Ashen earth strewn with the limbs of once-mighty trees is all that is left of the fearsome forest in central Myanmar that Wa Tote remembers from her youth.
“We would only dare enter in a big group. The forest was deep and had many wild animals. Now we cannot even find a tree’s shadow to shelter under when we are tired,” the 72-year-old said.
At one point tigers were so common in the area that their bones were traded cheaply. Now they have vanished into memory.
Large swathes of the undulating landscape of the Bago mountains have been stripped bare by logging firms over recent years and the last remnants of wood are being burnt.
Locals say there are plans to replant the area with valuable teak trees — though even if they do, these will take up to 80 years to reach maturity.
Logging in Myanmar exploded under the former junta, as the generals tossed aside sustainable forestry practices in their thirst to cash in on vast natural resources.
Experts say an insatiable world appetite for precious hardwoods is threatening rare species and helping to drive deforestation in one of the last major areas of tropical forest in Asia.
The country lost almost 20 percent of its forest cover between 1990 and 2010, according to the UN Food and Agriculture Organization.

# [TASK TO COMPLETE]
Please state how much of its forest cover Myanmar lost between 1990 and 2010, according to the passage on Myanmar's forests. The records that come next are separate material and have no connection to the passage on Myanmar's forests.

# [EXTRACTED INFORMATION]

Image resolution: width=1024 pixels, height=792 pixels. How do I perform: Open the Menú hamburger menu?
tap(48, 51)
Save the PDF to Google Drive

--

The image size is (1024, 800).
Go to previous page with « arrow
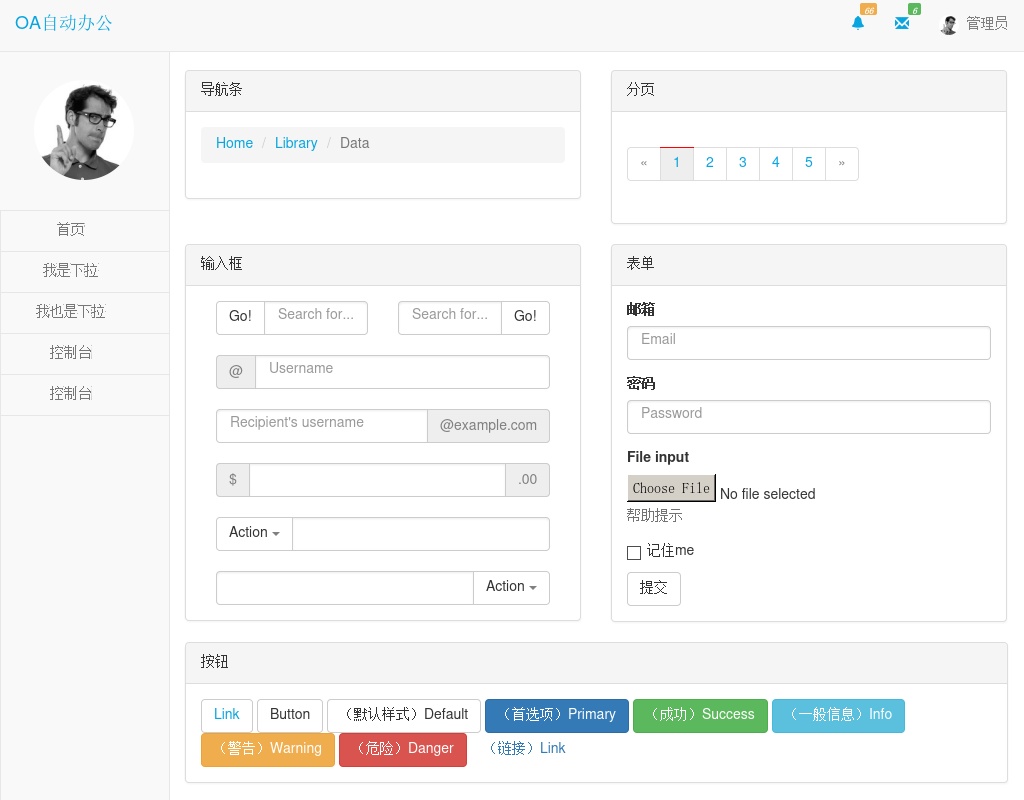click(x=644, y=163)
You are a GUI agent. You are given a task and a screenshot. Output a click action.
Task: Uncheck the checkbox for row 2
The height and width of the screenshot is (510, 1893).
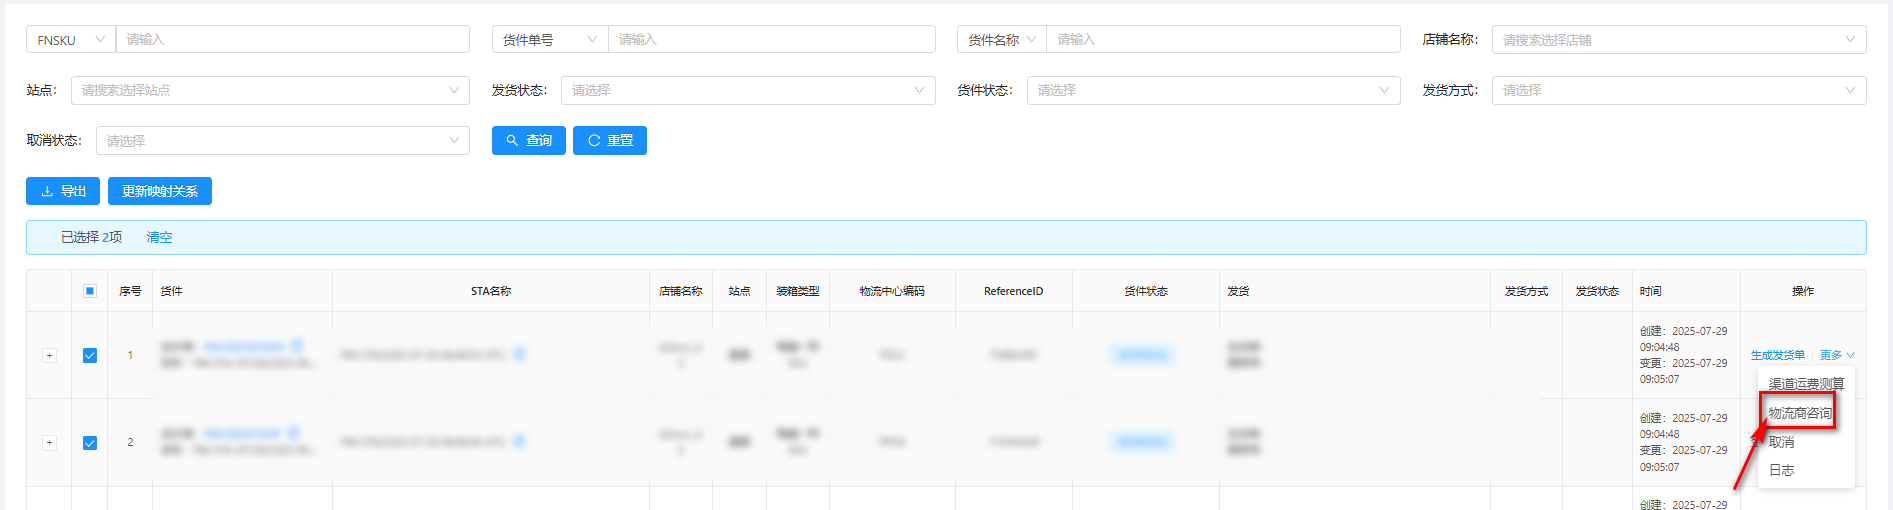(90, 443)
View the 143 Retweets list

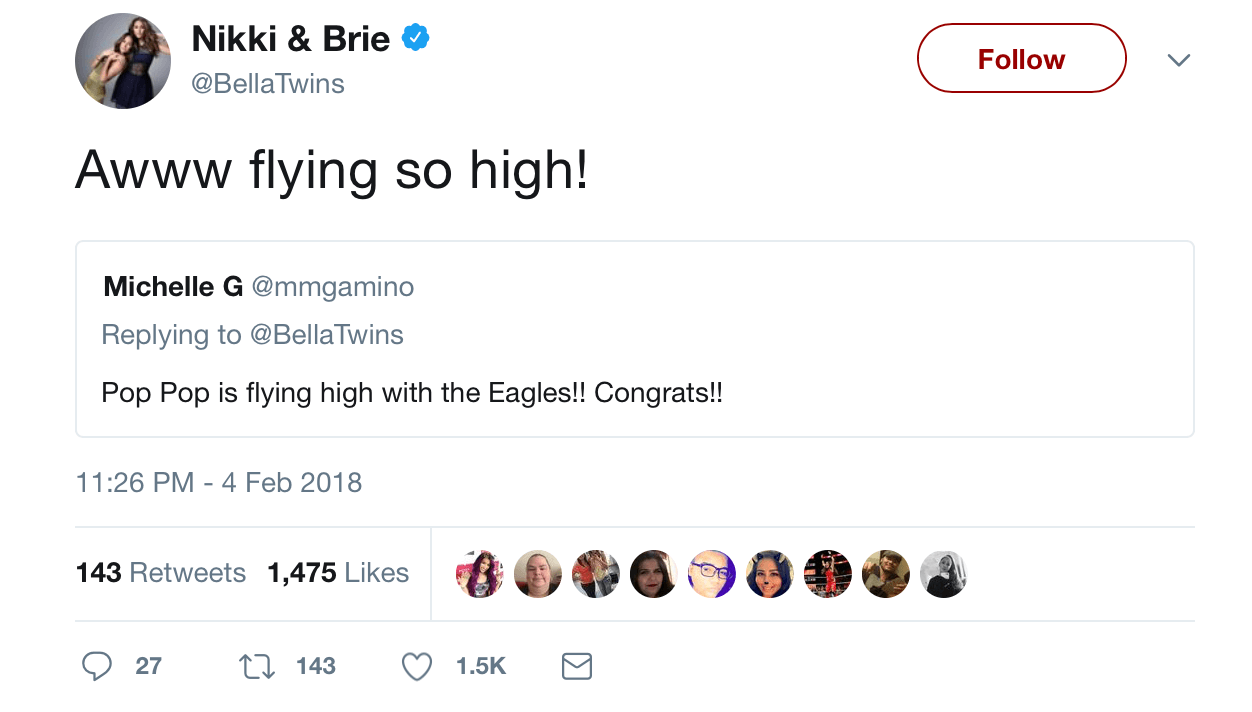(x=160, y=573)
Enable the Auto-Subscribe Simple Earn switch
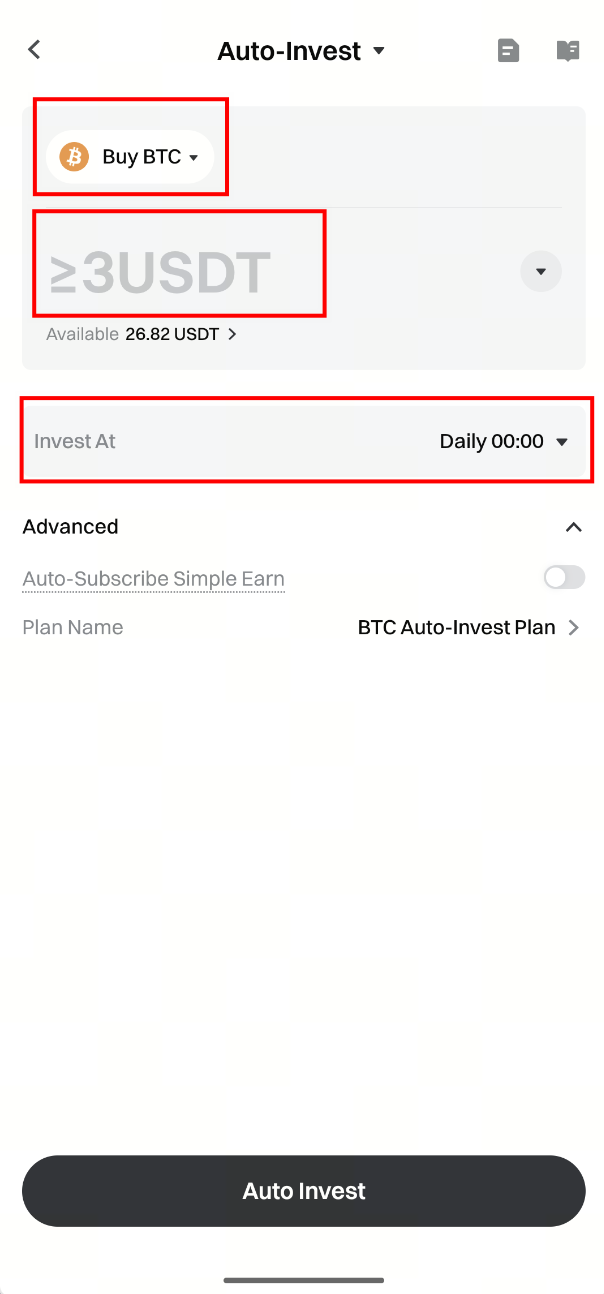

...

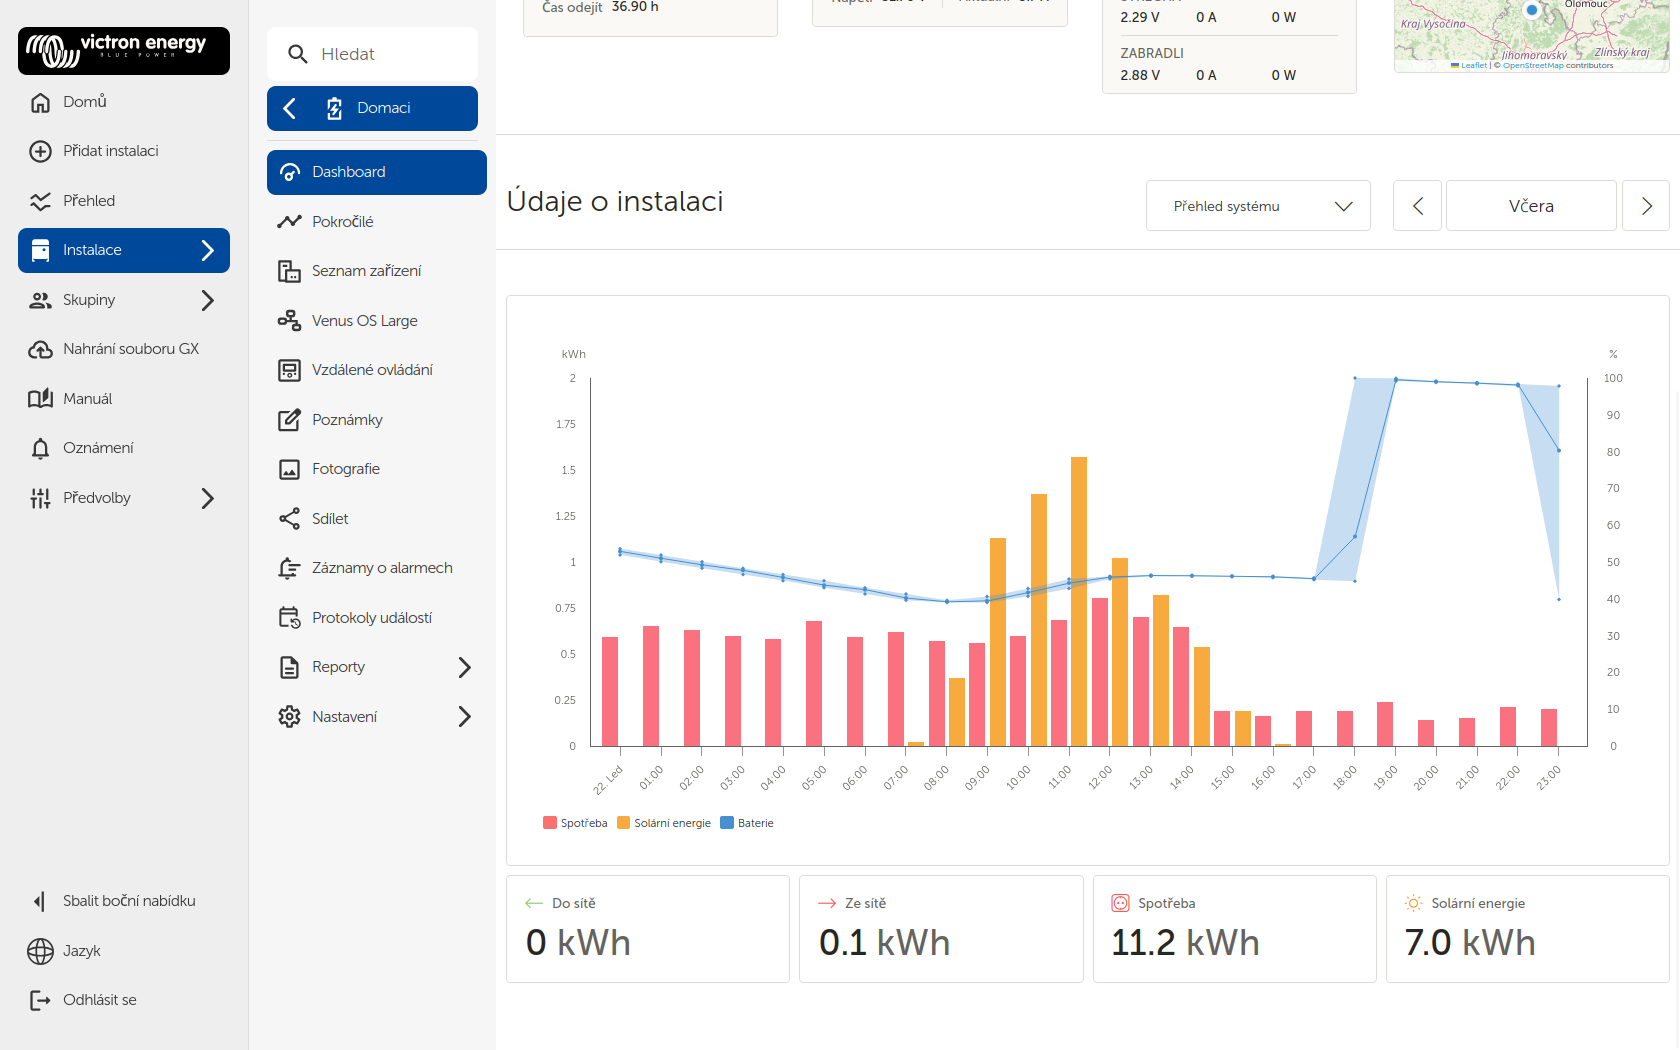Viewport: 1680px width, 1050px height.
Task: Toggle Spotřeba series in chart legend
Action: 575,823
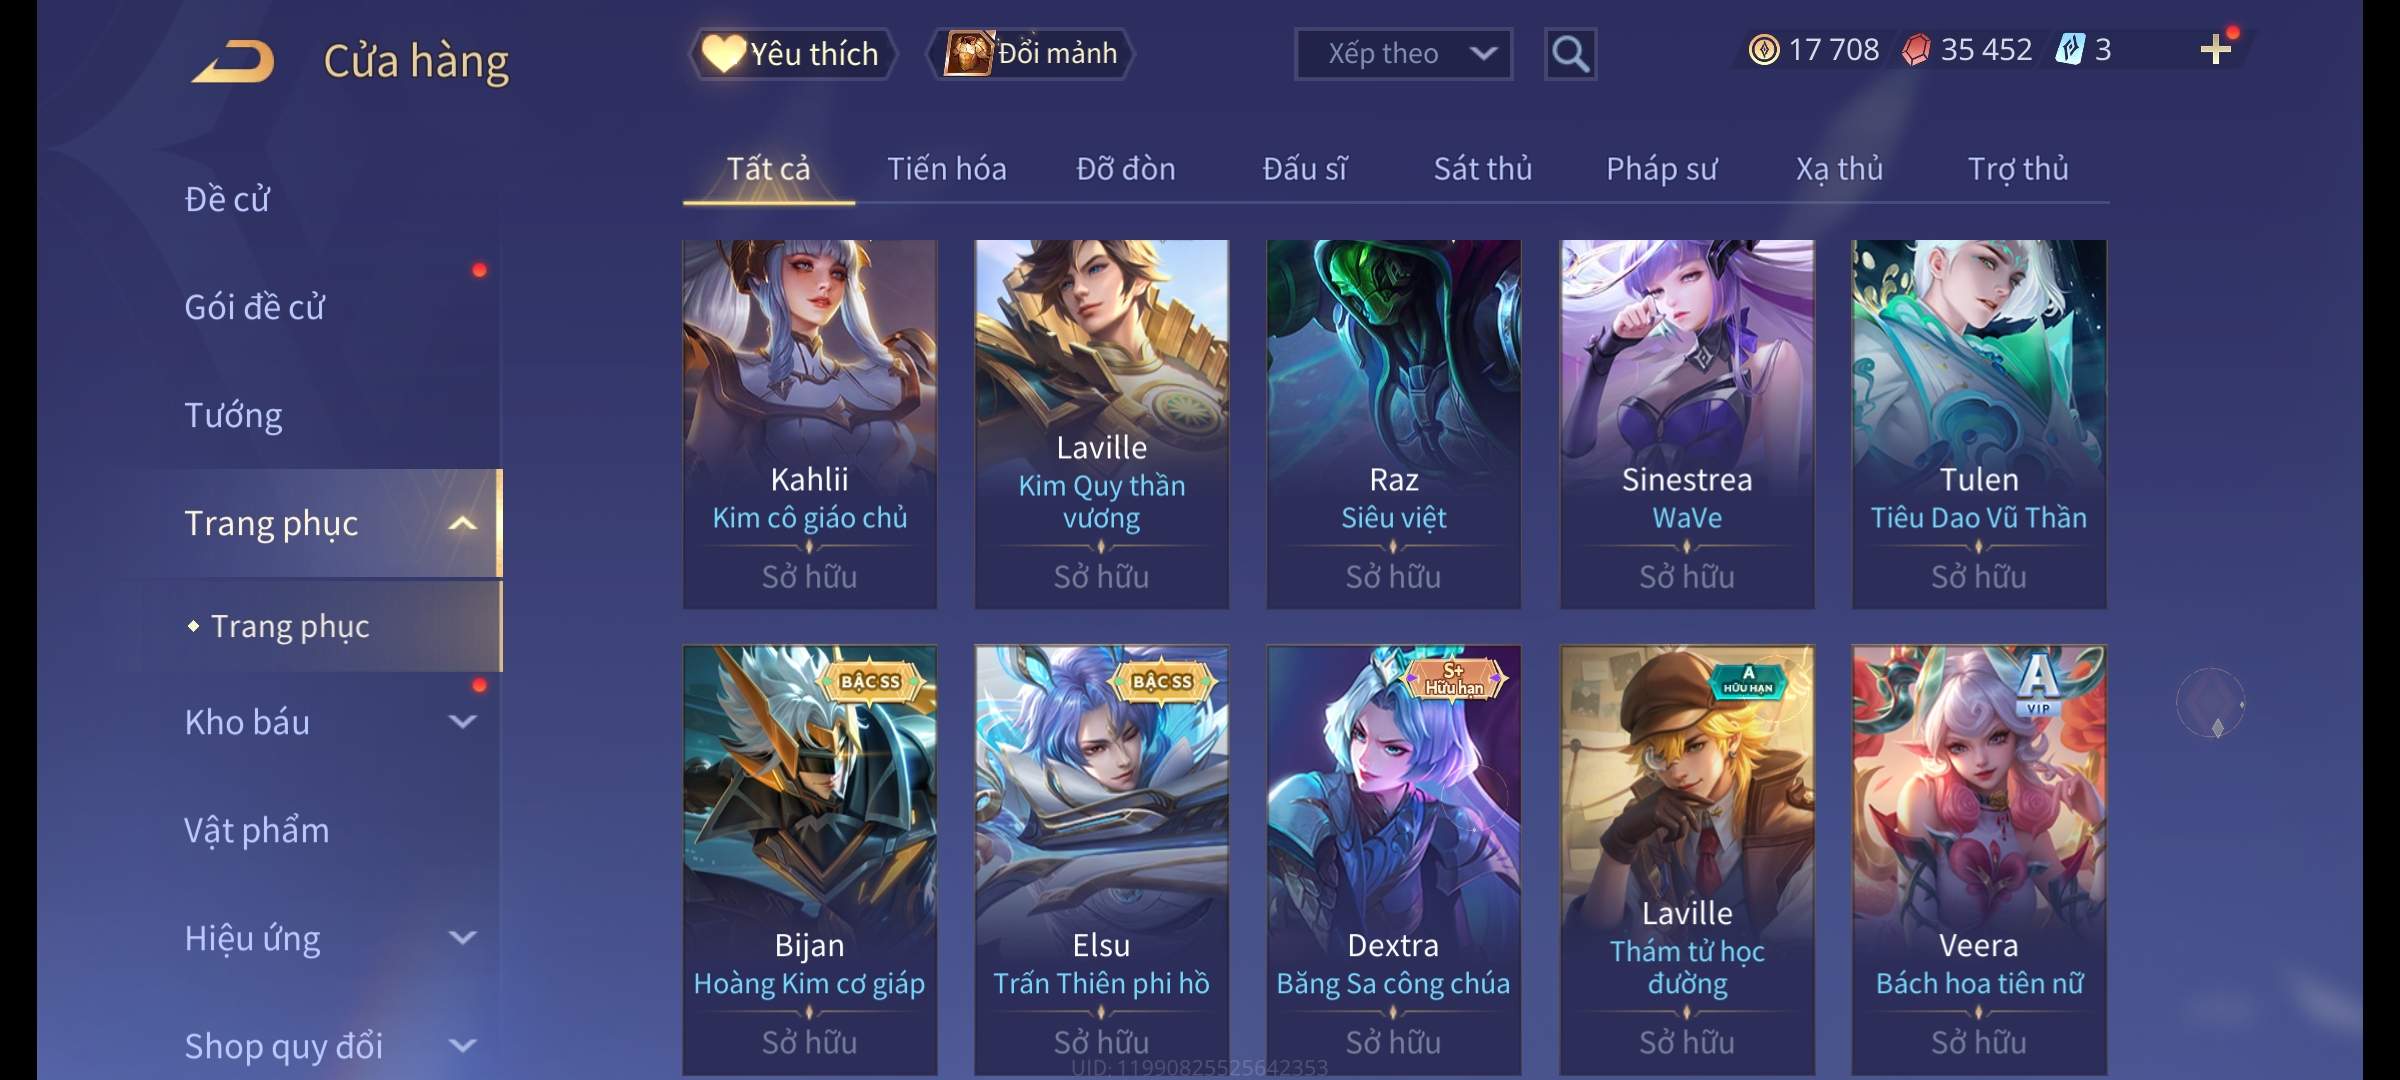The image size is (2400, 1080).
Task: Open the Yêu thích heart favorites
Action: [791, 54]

# [EXERCISE RESPONSE]
Almost 20 percent, according to the UN Food and Agriculture Organization.